Mais cette condition est–elle exigible des religions? N’est–il pas contradictoire pour elles d’accepter le pluralisme théologique, c’est à dire de renoncer à leur Révélation et à l’unicité de leur Vérité. C’est d’un point de vue proprement théologique d’abord qu’il faut réfuter cette objection. Au nom de quoi des « usurpateurs » revendiqueraient–ils pour eux le monopole de la langue de Dieu, ou de sa légitime interprétation?! Par quelle présomption réduiraient–ils leur Dieu à se tenir entièrement dans leurs formes de cérémonies et de société? La religion n’a pas pour seul but l’identification de soi ni la légitimation d’une société. Il est essentiel à la greffe laïque que les diverses confessions religieuses acceptent que le « Dieu » qu’elles honorent est plus grand que l’honneur qu’elles lui rendent.

Ce que nous devons exiger des religions est donc le pluralisme civil, car il y a désormais plusieurs « langues de Dieu » mêlées dans nos villes et nos sociétés. Mais ce n’est pas forcément le pluralisme religieux que nous demandons : en elle–même, chaque religion, comme toute création véritable, et dans cette mesure–là, « implique une certaine surdité à l’appel d’autres valeurs, pouvant aller jusqu’à leur refus sinon même à leur négation »[24]. L’urbanité ne consiste pas à changer de discours ou de confession comme de chemise, mais à accepter leur pluralité même s’il y a un point où je fais corps avec l’un d’eux, pour moi inéchangeable. Il existe d’ailleurs une connivence de création singulière à création singulière[25]. C’est en effet dans ce qu’une culture ou une confession ont de plus créateur, là où l’attestation est la plus vive et singulière, là où elle est le plus créatrice de différence et de singularité, que l’on peut éprouver la plus étonnante proximité avec ce qu’il y a de vivant et de créatif dans la culture ou la confession des autres.

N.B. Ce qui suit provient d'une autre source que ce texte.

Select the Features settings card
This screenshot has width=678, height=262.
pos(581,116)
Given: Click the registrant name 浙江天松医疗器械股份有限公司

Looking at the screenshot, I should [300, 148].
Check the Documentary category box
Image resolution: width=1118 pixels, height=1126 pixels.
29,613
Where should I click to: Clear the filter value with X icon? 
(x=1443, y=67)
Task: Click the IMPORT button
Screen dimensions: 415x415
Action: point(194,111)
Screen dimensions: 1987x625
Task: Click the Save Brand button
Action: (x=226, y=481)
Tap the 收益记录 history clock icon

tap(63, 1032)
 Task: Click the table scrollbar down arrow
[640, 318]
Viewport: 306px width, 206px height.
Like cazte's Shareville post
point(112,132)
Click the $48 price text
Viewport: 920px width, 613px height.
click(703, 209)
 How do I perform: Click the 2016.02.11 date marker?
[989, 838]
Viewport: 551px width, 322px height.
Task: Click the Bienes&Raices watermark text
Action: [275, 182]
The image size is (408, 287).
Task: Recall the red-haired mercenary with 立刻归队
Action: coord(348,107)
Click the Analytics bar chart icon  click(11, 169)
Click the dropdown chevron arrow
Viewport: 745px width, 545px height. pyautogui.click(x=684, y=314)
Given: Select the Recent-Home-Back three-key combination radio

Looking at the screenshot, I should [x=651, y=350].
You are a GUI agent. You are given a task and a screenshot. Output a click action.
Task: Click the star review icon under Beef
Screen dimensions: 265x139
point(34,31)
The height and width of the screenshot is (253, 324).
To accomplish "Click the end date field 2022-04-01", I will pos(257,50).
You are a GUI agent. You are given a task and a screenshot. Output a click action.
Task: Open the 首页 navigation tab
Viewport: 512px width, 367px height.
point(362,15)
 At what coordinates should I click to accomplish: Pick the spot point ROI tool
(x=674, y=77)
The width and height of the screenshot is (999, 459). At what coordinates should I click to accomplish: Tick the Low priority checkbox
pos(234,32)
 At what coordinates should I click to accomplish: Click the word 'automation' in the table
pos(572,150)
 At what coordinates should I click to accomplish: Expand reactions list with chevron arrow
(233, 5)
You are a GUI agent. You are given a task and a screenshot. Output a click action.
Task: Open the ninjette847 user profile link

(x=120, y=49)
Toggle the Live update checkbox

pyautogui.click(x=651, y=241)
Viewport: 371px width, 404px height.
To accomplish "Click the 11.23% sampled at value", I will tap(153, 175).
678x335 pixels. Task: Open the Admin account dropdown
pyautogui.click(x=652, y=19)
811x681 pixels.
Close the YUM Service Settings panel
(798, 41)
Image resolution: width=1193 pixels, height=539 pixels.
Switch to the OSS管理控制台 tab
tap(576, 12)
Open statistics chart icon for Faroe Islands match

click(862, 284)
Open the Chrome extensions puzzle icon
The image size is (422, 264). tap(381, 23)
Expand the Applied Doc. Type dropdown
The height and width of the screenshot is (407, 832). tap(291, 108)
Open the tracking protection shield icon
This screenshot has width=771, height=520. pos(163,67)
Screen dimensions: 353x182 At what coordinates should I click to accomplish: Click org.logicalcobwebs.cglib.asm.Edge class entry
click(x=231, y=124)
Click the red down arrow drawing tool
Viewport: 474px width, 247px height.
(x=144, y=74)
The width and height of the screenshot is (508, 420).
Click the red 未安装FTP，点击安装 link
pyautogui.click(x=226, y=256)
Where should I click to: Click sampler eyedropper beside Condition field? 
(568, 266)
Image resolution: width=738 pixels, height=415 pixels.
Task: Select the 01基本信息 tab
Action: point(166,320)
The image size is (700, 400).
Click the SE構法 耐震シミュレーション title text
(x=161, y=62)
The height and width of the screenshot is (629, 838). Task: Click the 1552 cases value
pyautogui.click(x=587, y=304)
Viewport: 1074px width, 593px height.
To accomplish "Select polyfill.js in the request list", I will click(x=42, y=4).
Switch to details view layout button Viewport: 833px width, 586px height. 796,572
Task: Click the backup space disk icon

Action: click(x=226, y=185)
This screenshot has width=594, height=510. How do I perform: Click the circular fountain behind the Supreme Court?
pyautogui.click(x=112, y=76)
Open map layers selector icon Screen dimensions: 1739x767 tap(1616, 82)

B. Condition de l’éthique laïque

La demande d’éthique s’inscrit dans la « condition laïque » décrite plus haut dans la mesure elle peut à son tour être caractérisée comme double. D’une part, dans un monde où la division du travail et la spécialisation technique s’augmentent des conséquences lointaines (planétaires et pour les générations à venir) de nos choix, il faut une éthique qui ne s’embarrasse pas de bonnes intentions, mais réponde à la hauteur des nouvelles responsabilités ; d’où l’éclatement en éthiques spécialisées et une pluralisation de l’éthique selon les sphères d’activité, chacune ayant à développer une déontologie propre. D’autre part nous rencontrons une demande de cohérence, de non–contradiction entre les différentes valeurs qui déchirent notre vie[26]. Cette demande de solidité, éventuellement de solidarité, bref de conviction, se comprend dans un monde où l’on a le sentiment que le sol est oublié, que l’on a perdu la surface invariante ou saisonnière des travaux et des jours. Cela suppose que notre agir et notre vie trouvent un sens, une finalité.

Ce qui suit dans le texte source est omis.